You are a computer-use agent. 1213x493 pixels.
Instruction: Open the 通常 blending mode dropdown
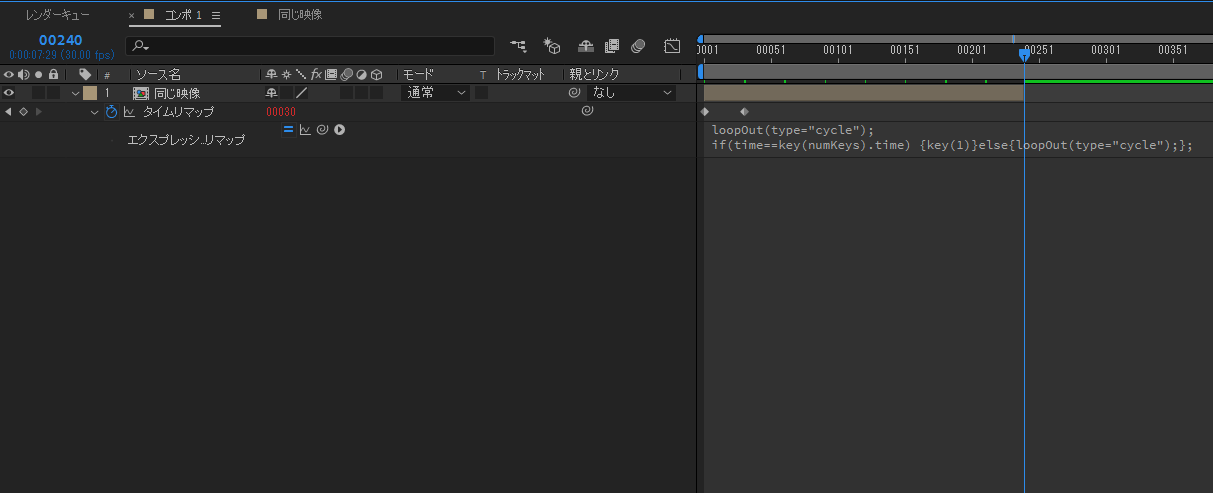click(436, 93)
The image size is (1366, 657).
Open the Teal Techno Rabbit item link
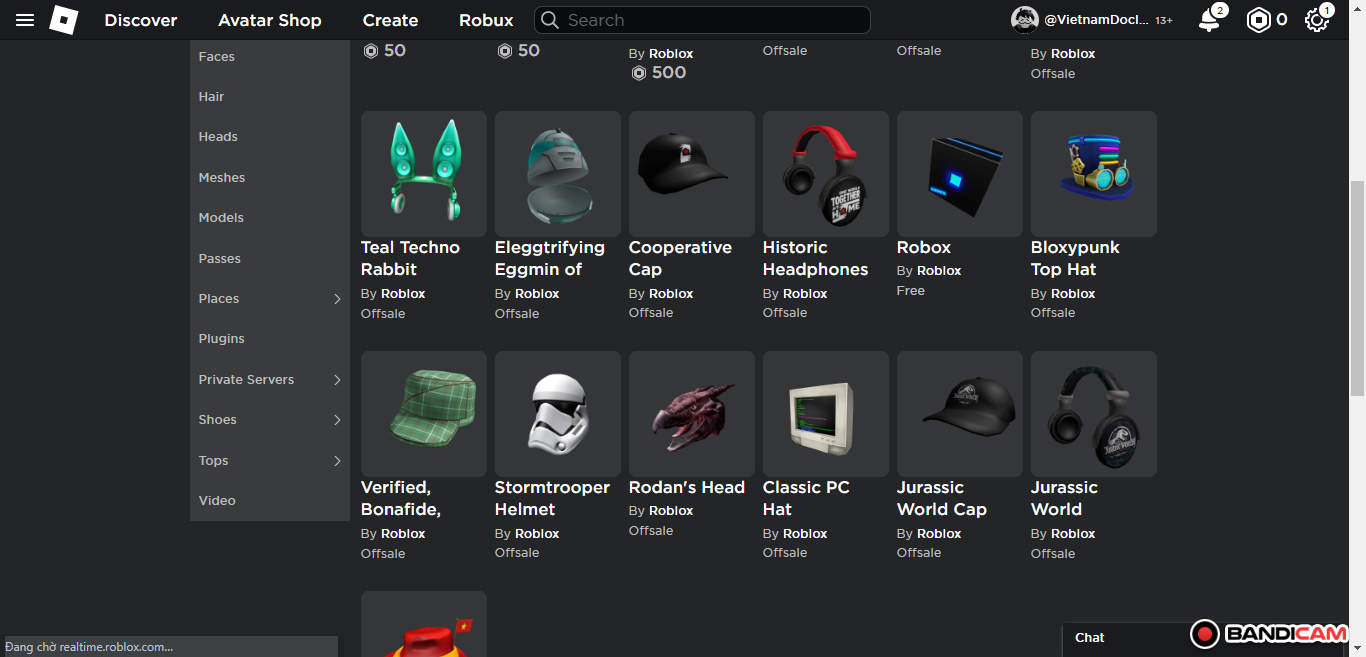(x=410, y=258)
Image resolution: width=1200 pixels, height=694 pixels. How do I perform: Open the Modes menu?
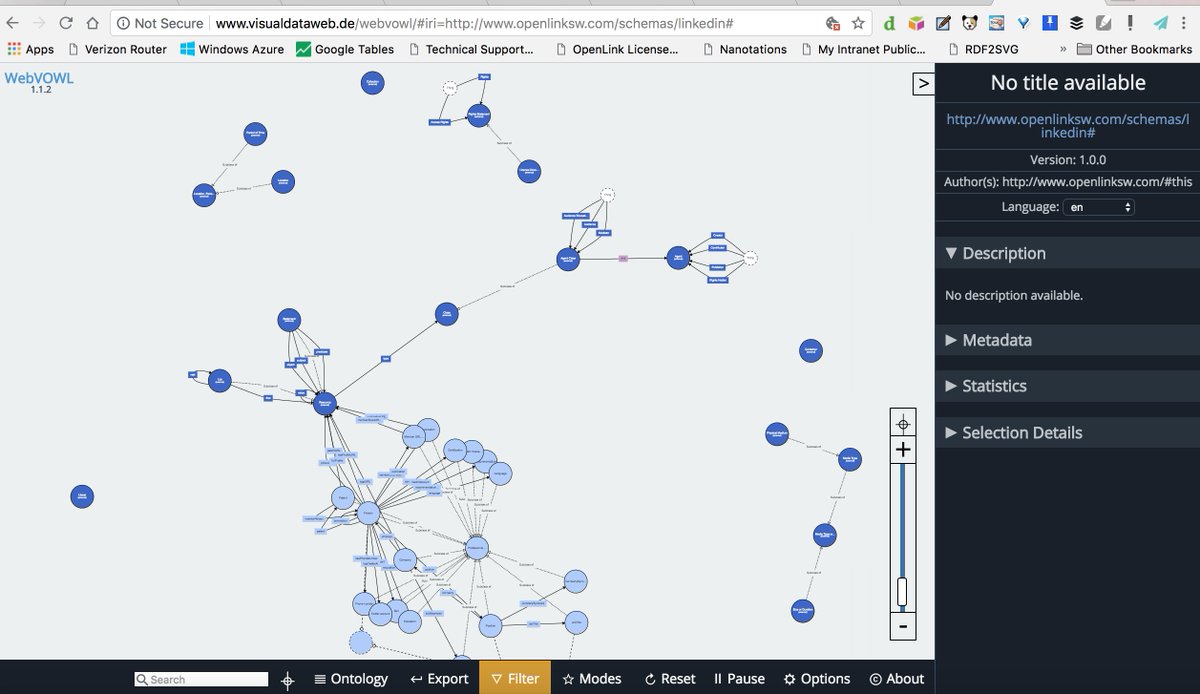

...

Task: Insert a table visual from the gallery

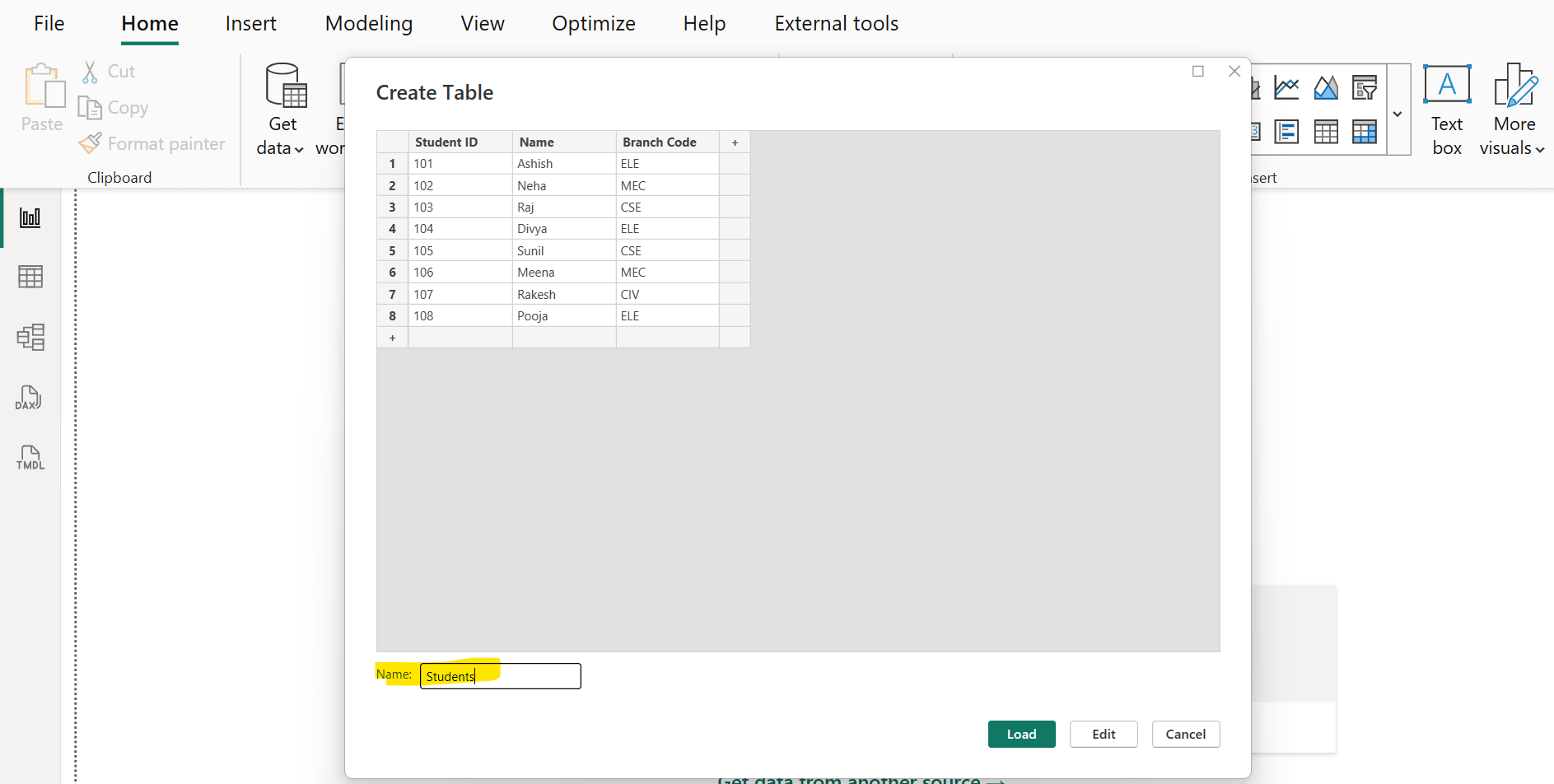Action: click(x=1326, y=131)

--

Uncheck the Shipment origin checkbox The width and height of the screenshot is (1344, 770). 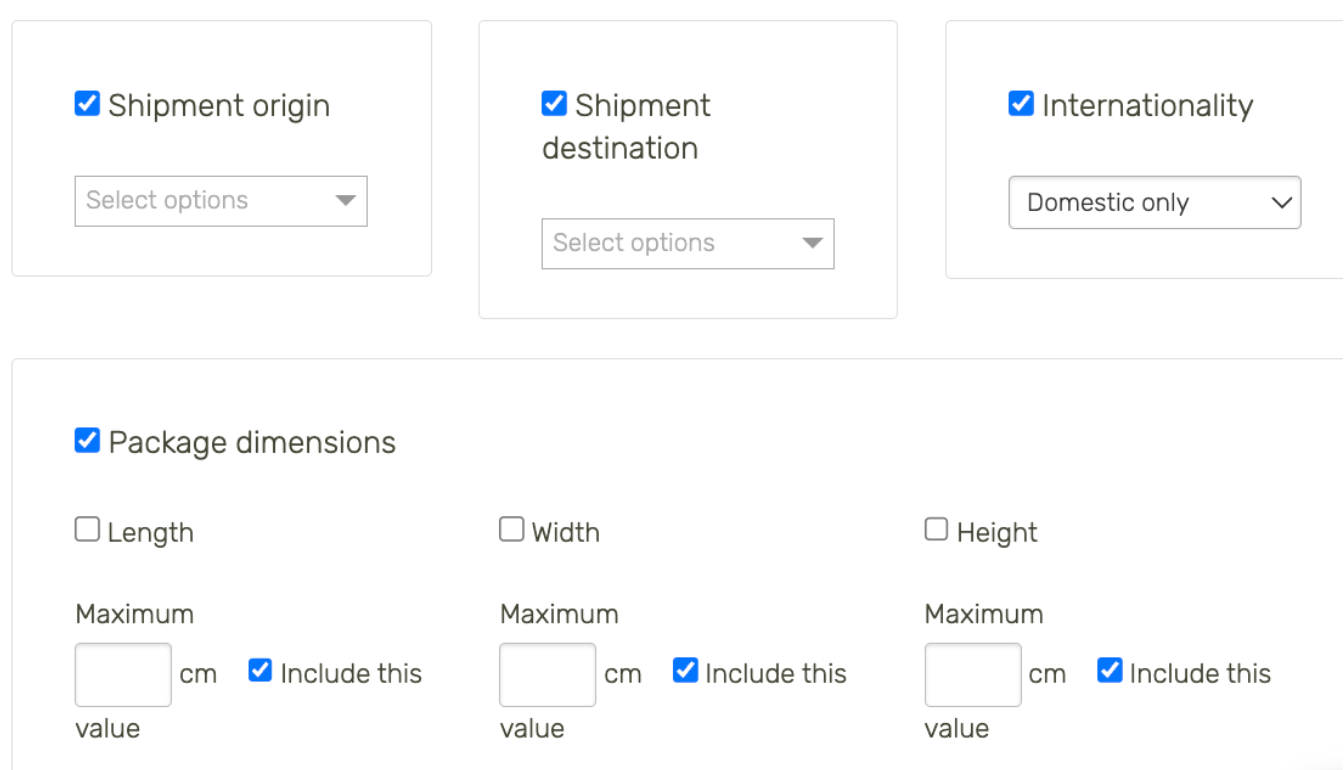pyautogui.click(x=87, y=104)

__Task objective__: Copy the records from the line with "You are a computer-use" to the line with "Image resolution: width=1200", including both of those lines, and omit the pictures from your copy.

__Finished exercise__:
You are a computer-use agent. 1213x493 pixels.
Instruction: Open the 通常 blending mode dropdown
click(436, 93)
The image size is (1366, 657).
Open the Teal Techno Rabbit item link
(x=410, y=258)
Image resolution: width=1200 pixels, height=694 pixels. How do I perform: Open the Modes menu?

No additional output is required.